One platform, two families of competitions
Continuous Cup covers judged cup competitions, coffee cuppings, homebrew, BBQ, baking, chili, and other tasting or maker contests scored by a panel against weighted criteria, and scored events, timed-race leaderboards, heats and finals, knockout brackets, and season leagues with round-robin fixtures, points tables, and Swiss pairings. If your event centers on judged scoring specifically, competition judging software and tasting competition software go deeper on those setups; how to run a judged competition is the fuller organizer guide this page draws from. Either way, the point is the same: one platform carries the thread from the first entry to the published result, so you run the event, not the spreadsheet.
Frequently asked questions
What makes Continuous Cup a judged competition platform instead of just a form tool?
A form tool only collects entries. Continuous Cup collects entries, assigns them to judges with anonymous codes, runs the scoring math, and publishes results, all from the same record. Nothing has to be re-entered or re-matched by hand between stages, so the entry a judge scores is provably the entry that shows up in the results.
Can Continuous Cup run competitions that are not tastings, like races or leagues?

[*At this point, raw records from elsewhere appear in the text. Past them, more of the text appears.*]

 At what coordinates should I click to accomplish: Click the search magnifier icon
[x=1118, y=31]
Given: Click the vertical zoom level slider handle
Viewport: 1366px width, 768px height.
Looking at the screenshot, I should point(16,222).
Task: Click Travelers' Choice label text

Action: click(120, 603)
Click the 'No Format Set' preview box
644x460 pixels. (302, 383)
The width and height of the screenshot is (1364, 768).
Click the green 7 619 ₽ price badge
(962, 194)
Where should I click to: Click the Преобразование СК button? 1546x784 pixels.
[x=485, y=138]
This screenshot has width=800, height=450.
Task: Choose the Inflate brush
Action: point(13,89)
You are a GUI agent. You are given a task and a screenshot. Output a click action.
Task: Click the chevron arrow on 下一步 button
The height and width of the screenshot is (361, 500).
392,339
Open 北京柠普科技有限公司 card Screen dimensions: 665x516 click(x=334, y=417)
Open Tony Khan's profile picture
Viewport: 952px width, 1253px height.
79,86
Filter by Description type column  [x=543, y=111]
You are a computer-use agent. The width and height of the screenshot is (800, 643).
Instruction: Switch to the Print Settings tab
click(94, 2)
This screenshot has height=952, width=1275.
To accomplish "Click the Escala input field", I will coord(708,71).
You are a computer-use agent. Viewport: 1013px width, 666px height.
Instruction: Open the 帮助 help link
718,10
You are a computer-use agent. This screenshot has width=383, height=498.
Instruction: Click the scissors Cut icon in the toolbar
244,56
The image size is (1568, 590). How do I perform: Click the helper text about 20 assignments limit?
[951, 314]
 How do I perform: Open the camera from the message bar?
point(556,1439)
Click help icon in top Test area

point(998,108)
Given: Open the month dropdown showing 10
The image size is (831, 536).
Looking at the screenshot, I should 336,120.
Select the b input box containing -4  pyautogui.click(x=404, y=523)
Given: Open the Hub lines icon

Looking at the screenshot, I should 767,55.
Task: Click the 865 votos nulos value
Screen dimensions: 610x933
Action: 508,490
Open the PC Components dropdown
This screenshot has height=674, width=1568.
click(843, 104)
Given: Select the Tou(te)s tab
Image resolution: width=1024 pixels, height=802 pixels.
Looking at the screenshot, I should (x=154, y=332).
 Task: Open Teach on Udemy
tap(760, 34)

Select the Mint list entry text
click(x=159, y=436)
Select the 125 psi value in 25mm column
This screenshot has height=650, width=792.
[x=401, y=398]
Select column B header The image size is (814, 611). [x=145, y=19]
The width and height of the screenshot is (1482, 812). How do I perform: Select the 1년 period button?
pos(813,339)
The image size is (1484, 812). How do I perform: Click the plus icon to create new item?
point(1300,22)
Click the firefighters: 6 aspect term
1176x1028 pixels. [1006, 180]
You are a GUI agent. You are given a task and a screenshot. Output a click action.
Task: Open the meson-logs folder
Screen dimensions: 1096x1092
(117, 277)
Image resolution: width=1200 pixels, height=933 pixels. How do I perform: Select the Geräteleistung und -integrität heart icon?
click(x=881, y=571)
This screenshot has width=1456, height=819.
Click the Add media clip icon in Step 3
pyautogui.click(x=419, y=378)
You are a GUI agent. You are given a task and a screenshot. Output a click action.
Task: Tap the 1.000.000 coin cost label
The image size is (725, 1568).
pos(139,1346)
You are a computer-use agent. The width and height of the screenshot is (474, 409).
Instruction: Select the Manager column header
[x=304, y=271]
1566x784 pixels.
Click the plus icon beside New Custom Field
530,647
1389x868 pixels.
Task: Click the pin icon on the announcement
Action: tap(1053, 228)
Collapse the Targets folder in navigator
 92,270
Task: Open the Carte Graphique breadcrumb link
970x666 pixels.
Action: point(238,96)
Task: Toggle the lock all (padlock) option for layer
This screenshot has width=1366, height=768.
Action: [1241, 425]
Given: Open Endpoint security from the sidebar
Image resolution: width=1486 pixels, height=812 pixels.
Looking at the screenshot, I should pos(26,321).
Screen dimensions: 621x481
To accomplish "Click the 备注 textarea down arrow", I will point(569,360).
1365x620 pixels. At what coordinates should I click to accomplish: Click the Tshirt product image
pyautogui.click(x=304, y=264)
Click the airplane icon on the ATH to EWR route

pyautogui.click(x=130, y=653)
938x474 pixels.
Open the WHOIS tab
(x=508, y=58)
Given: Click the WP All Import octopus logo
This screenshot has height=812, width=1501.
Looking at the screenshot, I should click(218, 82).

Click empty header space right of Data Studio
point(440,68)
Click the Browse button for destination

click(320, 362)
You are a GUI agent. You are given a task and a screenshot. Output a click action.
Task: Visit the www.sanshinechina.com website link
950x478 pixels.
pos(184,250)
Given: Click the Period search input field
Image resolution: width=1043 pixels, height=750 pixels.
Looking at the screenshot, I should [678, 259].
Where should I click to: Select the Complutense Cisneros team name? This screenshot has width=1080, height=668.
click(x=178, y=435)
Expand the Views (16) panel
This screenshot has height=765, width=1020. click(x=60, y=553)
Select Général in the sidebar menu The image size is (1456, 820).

Yes. Continuous Cup covers two families of events: judged cup competitions, such as coffee cuppings, homebrew, BBQ, baking, chili, and other tasting or maker contests scored by a judge panel, and scored events, such as timed-race leaderboards, heats and finals, knockout brackets, and season leagues with round-robin fixtures and points tables. See /event-scoring-software for the scored-event side.
How does blind judging actually work?
Every entry gets an anonymous code the moment it is submitted, and judges only ever see that code, never the entrant name. For entries that need to fit a person, like homebrew batch sizes or dietary constraints, a fit-to-judge flow shares the judge's requirements with the entrant without revealing whose requirements they are. See /blind-judging-software for more detail.
What scoring methods does the platform support?
You can aggregate judge scores as raw averages, robust z-score normalization, rank-based scoring, or Many-Facet Rasch Measurement, which models each judge's severity so a harsh or lenient judge does not skew the standings. You can also trim the highest and lowest score per entry and set tiebreakers, including head-to-head mini tables and Buchholz for leagues. See /how-to-score-a-competition-fairly for how organizers choose between them.
What happens to the results after the event ends?
Results stay published on a page anyone can check, alongside a judging-transparency page that shows step by step how scores were combined. Winners get certificates and verifiable credentials, and the underlying record does not disappear once the event is over, the way a shared spreadsheet often does.
Can I try it before committing to a package?
Yes, Continuous Cup offers a free live demo with guided tours of the organizer, judge, and entrant views. Pricing covers one-time event packages as well as monthly and annual plans; see /pricing for current options.